## Supplied text
»»

LAS VEGAS — While depression and anxiety are common in veterans with inflammatory bowel disease, data from a longitudinal study presented at Crohn’s & Colitis Congress 2019 demonstrated that symptoms significantly varied by gender, dietary modifications and work status.
“IBD impacts physical, psychological, and social wellbeing and the reverse is true as well –psychological health affects IBD,” Niharika (Rika) Mallepally, MD, an internal medicine resident at Baylor College of Medicine, said during her presentation. “Clinically, this is evident. Both conditions are chronic with medication regimens and symptomatic control that vary over time, requiring changes in management and constant adjustment for patient and provider.”
Mallepally noted, however, that current literature lacks a uniform explanation of the relationship between IBD and psychological health.
“Most studies explore IBD and psychological health with one measure or one point in time,” she said. “But depression and anxiety symptoms are dynamic, and we believe that changes are best captured in a longitudinal study with a multifactorial lens.”
Mallepally and colleagues conducted a prospective, longitudinal study from August 2014 to June 2018 on patients who presented to the IBD clinic at the Michael E. DeBakey VA Medical Center.
The goal was to assess the dynamic nature of psychological health in a veteran patient population with IBD over time.
Patients were included in the study if they had a diagnosis of Crohn’s disease or ulcerative colitis, were aged at least 18 years and had at least one clinic visit during the study period where a psychological health evaluation was completed.
Patients were excluded if they had an undetermined IBD diagnosis.
Depression symptoms were assessed using the Patient Health Questionnaire 8 (PHQ-8) and anxiety symptoms were assessed using the Generalized Anxiety Disorder 7 (GAD-7).
Less than 200 patients (n = 187) enrolled in the study, and 159 were included as the other patients did not have a completed set of psychological health data. The researchers included a subset of patients (n = 80) who had at least three completed visits where psychological health data was available.
Change in depression and anxiety symptoms over time served as the study’s primary endpoint.
Additional secondary endpoints included the association of depression and anxiety symptoms over time with clinical characteristics in patients with at least three visits.
Less than a quarter of patients had a diagnosis of anxiety (16.8%) or depression (23.7%) at baseline. An even smaller percentage (8.9%) had an existing diagnosis of both anxiety and depression at baseline.
More than half (55%) of patients who had at least three visits where psychological health data was available had a PHQ-8 score of less than 9, which was considered as having no depressive symptoms. Fifteen percent of those with at least three visits were considered to have moderate to severe persistent depressive symptoms.
“What we found most interesting was this 30% of patients that remained whose depressive symptoms when viewed longitudinally changed between different categories of severity,” she said. “In this subset, there’s still not perfect uniformity, but there’s a clear picture of what might be happening at the patient level. At a glance, of the patients whose symptoms changed between mild, moderate and severe, most of the transition happens between mild and moderate and most movement is not unidirectional. Patients move back and forth between different buckets of severity. Though some patients do seem to be getting worse, some do seem to be getting better over time and it’s not in a uniform direction. Understanding as much ... can significantly alter a patient’s symptom and disease management.”
Female gender was associated with a higher maximum anxiety score (12.8; n = 22, P = .04) and a higher proportion of visits with moderate or severe anxiety symptoms (0.43; P = .01). Patient-reported dietary restrictions and disability work status were associated with higher maximum depression and anxiety symptom scores, as well.
Mallepally acknowledged there were some limitations with the study.
“As this was an observational study, we could not prove causation,” she said. “For example, considering how dietary modifications were correlated with severe anxiety scores. It's hard to know which came first, did the anxious patient change diet in an attempt to change their IBD symptoms or did the IBD symptoms cause a certain level of distress that promoted anxiety symptoms. Also, our veteran population is predominantly male and psychological health burden of that is very different than from the general population. So further studies are certainly required to externally validate [these results].” – by Ryan McDonald
Mallepally N, et al. Abstract 15. Presented at: Crohn’s & Colitis Congress; Feb. 7-9, 2019; Las Vegas.
Disclosure: Mallepally reports no relevant financial disclosures.

««

## Excerpted records

»»

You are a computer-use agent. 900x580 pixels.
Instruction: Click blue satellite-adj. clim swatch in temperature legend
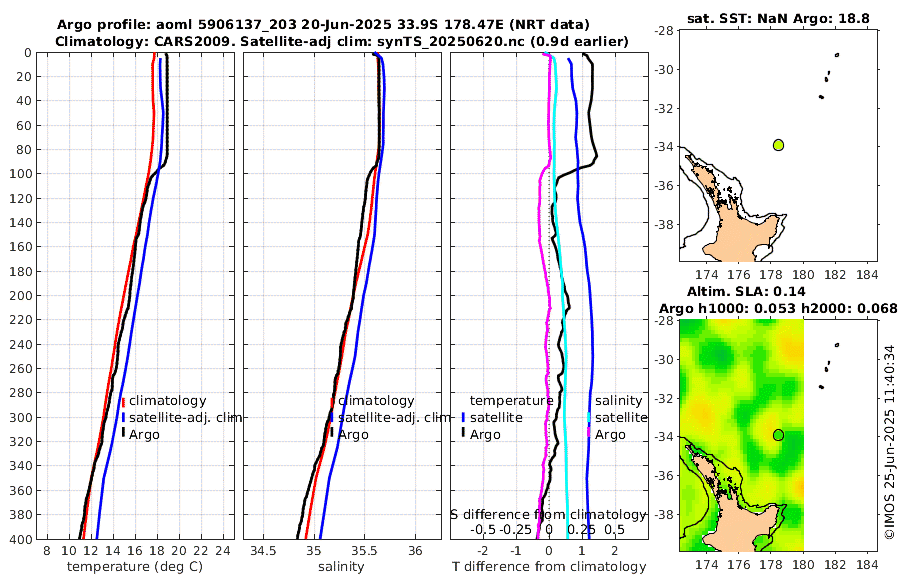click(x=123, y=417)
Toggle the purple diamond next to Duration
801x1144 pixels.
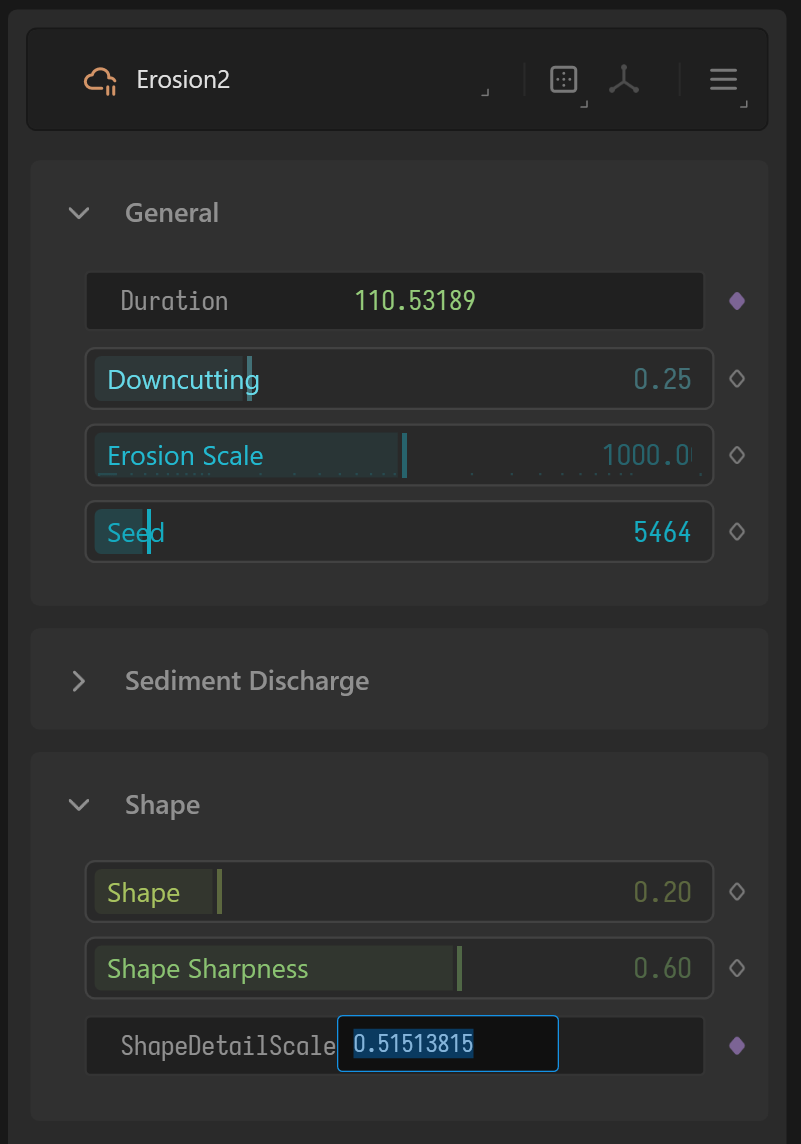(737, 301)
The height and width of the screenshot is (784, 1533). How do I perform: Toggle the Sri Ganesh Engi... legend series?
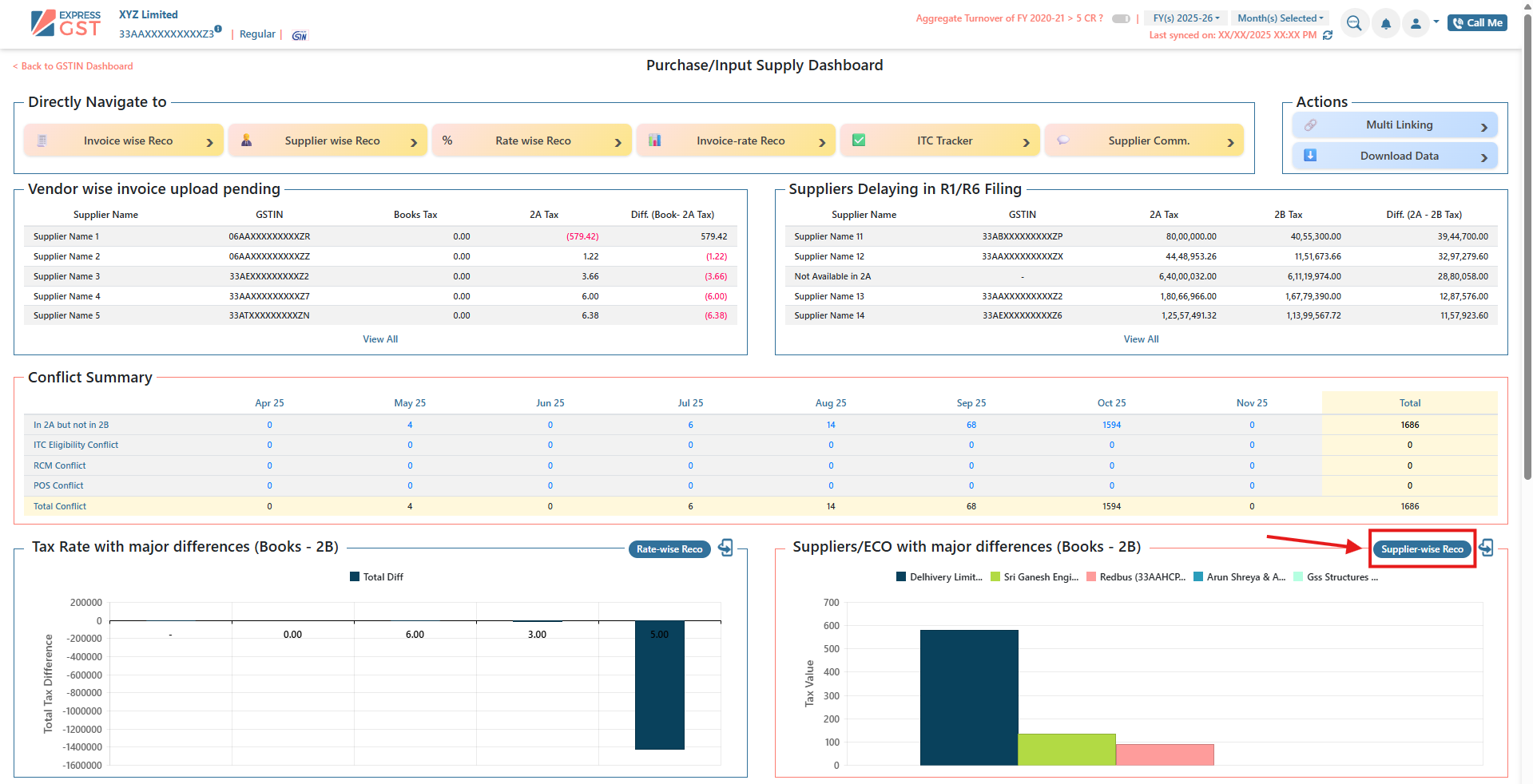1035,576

««

## About this task
From the article on depression and anxiety in veterans with IBD, pull out the stretch from "Female gender was" through "with the study.", word for word.

## Response area
Female gender was associated with a higher maximum anxiety score (12.8; n = 22, P = .04) and a higher proportion of visits with moderate or severe anxiety symptoms (0.43; P = .01). Patient-reported dietary restrictions and disability work status were associated with higher maximum depression and anxiety symptom scores, as well.
Mallepally acknowledged there were some limitations with the study.